If publishers, authors, and retailers can agree on any single issue when it comes to the constantly evolving digital content world – it’s that we need better, reliable sales statistics for eBook sales.  All major stakeholders in the eBook value chain seem to express the same frustration when it comes to having a clear picture of what is really happening in the current market. 

In Australia, traditional book sales have been captured well for the past 11 years by the Nielsen Bookscan system – but there is currently no digital equivalent.  Digital sales, by their very nature, are a direct relationship between the content owner and the retailer and it seems that everyone is holding their cards close to their chests.  This issue was well covered by Bite the Book in their recent post, Show Me the Data!
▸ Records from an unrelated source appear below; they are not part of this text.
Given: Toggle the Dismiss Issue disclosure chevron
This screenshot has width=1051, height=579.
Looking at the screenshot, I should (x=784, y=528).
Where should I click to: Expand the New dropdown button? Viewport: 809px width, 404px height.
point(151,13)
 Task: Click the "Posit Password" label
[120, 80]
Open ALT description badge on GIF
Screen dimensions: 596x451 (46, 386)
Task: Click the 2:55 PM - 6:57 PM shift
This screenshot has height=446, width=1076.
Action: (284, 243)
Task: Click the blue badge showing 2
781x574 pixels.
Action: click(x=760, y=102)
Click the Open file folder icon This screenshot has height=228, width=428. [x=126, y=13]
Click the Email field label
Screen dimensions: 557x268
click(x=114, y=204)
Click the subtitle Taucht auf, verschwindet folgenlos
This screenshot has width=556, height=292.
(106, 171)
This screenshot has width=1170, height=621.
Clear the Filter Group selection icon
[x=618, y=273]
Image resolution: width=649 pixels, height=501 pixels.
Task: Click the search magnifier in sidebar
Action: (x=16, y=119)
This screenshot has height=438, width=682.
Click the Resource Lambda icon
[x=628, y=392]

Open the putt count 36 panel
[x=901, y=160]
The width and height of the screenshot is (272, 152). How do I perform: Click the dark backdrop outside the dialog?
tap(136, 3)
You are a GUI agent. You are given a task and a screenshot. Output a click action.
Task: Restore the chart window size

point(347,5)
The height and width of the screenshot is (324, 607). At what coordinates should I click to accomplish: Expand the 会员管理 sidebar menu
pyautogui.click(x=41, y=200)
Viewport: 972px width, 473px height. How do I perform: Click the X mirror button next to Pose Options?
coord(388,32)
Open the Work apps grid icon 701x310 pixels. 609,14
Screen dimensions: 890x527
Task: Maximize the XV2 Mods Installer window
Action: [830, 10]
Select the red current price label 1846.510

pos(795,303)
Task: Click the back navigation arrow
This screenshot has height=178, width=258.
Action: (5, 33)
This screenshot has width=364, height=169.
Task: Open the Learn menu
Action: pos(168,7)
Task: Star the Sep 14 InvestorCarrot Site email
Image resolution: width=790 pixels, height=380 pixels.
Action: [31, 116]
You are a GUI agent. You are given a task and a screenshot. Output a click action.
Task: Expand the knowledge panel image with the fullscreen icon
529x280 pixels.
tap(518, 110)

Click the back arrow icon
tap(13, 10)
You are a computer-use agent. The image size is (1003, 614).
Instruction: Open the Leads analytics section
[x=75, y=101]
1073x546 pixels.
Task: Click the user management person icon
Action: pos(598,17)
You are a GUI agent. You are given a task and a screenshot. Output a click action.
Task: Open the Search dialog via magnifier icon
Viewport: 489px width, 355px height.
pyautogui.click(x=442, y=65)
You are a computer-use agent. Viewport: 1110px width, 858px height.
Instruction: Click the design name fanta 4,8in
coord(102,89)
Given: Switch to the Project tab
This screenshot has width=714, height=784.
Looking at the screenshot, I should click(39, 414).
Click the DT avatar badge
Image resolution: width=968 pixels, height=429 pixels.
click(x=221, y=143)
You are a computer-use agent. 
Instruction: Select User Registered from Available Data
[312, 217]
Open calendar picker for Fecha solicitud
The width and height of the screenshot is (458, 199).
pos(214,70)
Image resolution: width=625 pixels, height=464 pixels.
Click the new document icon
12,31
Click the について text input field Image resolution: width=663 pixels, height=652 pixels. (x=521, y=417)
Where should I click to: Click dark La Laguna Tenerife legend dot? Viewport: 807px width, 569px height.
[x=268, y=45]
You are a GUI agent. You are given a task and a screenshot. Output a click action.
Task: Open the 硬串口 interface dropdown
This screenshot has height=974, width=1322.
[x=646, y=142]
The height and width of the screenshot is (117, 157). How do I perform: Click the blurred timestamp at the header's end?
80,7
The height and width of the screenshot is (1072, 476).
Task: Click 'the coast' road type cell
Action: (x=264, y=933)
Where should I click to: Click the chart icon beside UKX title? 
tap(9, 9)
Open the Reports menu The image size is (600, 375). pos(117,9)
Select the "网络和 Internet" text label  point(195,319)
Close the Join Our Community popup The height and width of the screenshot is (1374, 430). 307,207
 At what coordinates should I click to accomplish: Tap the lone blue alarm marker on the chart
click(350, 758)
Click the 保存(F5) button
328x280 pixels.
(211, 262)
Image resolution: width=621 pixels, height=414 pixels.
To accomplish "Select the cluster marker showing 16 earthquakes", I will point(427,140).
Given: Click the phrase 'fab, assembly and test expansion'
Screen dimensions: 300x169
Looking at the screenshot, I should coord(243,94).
Where are the eBook Stats?  The following quote from that article sums up the situation quite well, “I recall at one point last year someone added up all the eBook market share claims that were made and it worked out that Amazon, Kobo, Barnes & Noble, Apple and Google accounted for 130% of the eBook market!”

Currently all we can do is get glimpses into the market from the publicly available numbers we do have access to. recently put together a great summary table comparing various publishers’ digital revenues.  Even though the list was restricted to the big international players, it nevertheless makes for some interesting reading.  For years we have heard that despite the hype, digital publishing only ever represented a tiny fraction of overall revenue in the major publishing houses.  This is clearly no longer the case with many of the majors now reporting digital revenues for trade in the range of 15% to -20% of total sales.

Whilst this high level data is useful, and shows us that eBooks are becoming financially viable (at least for the big guys), it does not give us the answers to the questions we really want to know.  For example, how much of that 15% to 20% comes from Amazon?  What price points are the majority of the profits coming from?  Where are the growth areas, and are any areas in decline?  What titles or genres make the biggest contribution to the bottom line?  Etc, etc, etc.

If you have any useful eBook statistics that you have come across, or would like to share your personal experiences, please comment below.  We’d also love to hear suggestions on what could be done to improve the reporting of eBook sales for the Australian market.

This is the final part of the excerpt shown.